PROBLEM: Take the listing below and print exactly the lines starting at the line containing "تاوان جنایت و خیانت! (182, 387)" and ending at the line containing "برخی بمب‌ها فقط", both ends included, and no others.

GIVEN DATA:
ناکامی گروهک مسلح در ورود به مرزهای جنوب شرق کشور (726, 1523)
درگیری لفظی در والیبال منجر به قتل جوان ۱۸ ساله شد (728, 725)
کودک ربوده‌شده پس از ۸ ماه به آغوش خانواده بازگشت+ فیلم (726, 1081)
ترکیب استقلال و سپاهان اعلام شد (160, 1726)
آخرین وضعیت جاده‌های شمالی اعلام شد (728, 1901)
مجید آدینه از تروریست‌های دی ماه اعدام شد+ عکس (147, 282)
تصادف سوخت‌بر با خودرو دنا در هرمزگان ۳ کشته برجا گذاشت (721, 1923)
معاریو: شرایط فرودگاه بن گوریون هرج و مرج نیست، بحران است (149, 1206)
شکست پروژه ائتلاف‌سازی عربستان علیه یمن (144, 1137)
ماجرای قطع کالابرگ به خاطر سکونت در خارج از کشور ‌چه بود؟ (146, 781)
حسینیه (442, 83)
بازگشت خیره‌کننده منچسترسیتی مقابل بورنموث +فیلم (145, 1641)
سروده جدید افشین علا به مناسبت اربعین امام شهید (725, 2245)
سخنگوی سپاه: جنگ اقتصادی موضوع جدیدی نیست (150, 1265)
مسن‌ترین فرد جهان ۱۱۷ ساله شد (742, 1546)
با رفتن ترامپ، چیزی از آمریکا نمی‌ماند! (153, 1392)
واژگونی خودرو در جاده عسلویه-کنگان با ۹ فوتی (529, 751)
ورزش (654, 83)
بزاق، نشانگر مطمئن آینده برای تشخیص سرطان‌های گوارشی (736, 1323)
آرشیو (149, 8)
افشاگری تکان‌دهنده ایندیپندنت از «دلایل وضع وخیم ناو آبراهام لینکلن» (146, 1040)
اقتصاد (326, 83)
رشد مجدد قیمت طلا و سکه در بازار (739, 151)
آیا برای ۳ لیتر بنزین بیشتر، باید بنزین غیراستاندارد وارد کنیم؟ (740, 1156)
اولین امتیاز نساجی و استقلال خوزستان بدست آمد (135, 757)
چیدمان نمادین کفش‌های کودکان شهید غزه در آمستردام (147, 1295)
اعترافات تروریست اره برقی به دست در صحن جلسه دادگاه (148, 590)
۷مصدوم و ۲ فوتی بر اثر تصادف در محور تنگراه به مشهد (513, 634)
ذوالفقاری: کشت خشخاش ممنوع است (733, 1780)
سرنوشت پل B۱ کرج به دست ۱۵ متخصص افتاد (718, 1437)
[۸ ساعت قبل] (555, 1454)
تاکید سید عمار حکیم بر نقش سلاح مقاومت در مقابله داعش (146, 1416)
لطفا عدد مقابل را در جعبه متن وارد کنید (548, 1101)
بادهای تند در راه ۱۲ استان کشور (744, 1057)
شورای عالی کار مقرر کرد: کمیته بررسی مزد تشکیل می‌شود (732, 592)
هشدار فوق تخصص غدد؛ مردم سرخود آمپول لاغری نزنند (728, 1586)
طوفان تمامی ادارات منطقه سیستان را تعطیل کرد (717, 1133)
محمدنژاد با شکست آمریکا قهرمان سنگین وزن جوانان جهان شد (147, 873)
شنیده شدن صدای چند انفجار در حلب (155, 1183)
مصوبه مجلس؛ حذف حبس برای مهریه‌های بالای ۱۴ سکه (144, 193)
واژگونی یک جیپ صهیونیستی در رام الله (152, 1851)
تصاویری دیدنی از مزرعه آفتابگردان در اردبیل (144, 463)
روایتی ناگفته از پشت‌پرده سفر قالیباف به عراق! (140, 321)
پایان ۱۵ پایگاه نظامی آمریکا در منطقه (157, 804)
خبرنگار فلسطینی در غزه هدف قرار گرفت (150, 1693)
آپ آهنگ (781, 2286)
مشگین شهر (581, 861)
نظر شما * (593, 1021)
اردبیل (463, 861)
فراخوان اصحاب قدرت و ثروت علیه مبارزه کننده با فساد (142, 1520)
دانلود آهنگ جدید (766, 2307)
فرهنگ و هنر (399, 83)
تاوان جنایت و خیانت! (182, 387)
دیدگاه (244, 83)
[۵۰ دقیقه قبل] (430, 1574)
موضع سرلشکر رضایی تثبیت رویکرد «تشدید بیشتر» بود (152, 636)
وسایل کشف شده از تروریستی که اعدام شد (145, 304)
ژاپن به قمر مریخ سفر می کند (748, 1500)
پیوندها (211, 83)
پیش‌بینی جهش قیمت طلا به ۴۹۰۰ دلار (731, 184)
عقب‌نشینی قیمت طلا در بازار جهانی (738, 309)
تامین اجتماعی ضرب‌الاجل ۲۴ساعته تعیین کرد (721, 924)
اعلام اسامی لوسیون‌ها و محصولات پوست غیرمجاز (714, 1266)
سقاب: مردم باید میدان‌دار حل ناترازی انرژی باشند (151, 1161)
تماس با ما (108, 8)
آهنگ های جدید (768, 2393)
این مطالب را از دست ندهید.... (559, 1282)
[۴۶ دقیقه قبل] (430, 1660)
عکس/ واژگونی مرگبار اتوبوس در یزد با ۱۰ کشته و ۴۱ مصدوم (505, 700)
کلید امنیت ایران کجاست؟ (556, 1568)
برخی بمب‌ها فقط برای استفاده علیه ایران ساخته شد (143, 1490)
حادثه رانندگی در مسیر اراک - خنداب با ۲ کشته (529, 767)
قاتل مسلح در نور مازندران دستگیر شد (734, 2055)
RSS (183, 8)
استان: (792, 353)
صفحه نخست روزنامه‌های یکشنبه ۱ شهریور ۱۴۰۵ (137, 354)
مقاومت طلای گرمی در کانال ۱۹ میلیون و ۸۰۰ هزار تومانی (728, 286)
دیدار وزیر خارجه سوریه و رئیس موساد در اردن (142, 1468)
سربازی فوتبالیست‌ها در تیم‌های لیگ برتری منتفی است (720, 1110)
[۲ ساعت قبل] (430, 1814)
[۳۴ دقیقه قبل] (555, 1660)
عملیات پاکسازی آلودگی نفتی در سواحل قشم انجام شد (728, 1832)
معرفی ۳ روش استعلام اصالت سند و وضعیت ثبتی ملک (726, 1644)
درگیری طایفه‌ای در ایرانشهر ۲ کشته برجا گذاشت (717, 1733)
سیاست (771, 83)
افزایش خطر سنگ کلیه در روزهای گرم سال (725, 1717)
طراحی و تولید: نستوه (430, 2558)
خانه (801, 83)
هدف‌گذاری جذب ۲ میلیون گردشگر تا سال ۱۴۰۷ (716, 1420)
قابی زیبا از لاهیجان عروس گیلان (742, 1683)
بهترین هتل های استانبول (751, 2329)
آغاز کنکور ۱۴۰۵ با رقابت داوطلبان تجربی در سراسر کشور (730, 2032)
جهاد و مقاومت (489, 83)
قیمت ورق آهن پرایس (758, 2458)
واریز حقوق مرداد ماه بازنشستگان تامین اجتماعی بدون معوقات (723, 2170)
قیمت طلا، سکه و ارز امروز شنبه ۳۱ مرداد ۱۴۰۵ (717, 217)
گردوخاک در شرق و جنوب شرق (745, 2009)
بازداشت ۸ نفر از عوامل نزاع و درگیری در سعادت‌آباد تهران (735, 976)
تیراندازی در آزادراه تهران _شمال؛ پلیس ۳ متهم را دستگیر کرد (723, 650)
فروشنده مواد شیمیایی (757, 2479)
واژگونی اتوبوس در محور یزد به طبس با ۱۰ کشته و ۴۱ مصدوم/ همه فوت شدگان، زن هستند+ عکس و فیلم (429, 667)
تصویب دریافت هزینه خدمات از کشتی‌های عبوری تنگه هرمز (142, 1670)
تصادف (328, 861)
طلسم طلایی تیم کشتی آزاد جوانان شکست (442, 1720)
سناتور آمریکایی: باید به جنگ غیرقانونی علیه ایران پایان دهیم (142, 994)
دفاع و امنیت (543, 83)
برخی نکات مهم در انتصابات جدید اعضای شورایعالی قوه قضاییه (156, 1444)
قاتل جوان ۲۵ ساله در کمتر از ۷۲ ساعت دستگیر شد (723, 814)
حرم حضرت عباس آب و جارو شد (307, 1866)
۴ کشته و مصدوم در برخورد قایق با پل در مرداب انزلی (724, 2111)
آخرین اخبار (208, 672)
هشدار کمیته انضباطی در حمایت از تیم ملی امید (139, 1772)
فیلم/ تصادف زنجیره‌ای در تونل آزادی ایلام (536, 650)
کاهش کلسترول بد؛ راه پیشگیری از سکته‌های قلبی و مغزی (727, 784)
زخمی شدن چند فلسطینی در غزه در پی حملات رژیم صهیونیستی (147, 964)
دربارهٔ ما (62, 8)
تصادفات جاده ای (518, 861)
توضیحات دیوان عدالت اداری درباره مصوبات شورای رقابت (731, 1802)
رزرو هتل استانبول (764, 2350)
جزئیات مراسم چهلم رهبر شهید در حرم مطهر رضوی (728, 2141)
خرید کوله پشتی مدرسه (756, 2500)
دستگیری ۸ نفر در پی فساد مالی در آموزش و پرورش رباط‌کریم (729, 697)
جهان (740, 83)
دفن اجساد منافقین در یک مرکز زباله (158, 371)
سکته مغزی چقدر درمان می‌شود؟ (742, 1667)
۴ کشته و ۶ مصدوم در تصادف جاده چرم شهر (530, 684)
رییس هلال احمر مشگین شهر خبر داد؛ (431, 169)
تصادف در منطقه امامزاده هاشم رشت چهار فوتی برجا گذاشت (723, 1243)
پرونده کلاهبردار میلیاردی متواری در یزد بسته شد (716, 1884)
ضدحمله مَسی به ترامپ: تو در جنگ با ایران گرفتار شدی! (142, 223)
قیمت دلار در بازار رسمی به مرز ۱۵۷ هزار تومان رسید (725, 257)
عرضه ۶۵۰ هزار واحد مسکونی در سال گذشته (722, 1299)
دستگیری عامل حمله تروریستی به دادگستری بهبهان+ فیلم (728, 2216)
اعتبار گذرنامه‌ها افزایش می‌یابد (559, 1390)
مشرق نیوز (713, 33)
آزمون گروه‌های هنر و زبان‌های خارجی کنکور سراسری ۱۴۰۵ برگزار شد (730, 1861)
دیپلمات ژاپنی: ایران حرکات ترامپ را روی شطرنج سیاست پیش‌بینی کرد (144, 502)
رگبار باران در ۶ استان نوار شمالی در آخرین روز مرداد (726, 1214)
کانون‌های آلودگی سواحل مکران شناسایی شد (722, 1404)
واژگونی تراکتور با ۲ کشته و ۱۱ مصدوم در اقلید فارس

SOLUTION TO THIS PROBLEM:
تاوان جنایت و خیانت! (182, 387)
دیدگاه (244, 83)
[۵۰ دقیقه قبل] (430, 1574)
موضع سرلشکر رضایی تثبیت رویکرد «تشدید بیشتر» بود (152, 636)
وسایل کشف شده از تروریستی که اعدام شد (145, 304)
ژاپن به قمر مریخ سفر می کند (748, 1500)
پیوندها (211, 83)
پیش‌بینی جهش قیمت طلا به ۴۹۰۰ دلار (731, 184)
عقب‌نشینی قیمت طلا در بازار جهانی (738, 309)
تامین اجتماعی ضرب‌الاجل ۲۴ساعته تعیین کرد (721, 924)
اعلام اسامی لوسیون‌ها و محصولات پوست غیرمجاز (714, 1266)
سقاب: مردم باید میدان‌دار حل ناترازی انرژی باشند (151, 1161)
تماس با ما (108, 8)
آهنگ های جدید (768, 2393)
این مطالب را از دست ندهید.... (559, 1282)
[۴۶ دقیقه قبل] (430, 1660)
عکس/ واژگونی مرگبار اتوبوس در یزد با ۱۰ کشته و ۴۱ مصدوم (505, 700)
کلید امنیت ایران کجاست؟ (556, 1568)
برخی بمب‌ها فقط برای استفاده علیه ایران ساخته شد (143, 1490)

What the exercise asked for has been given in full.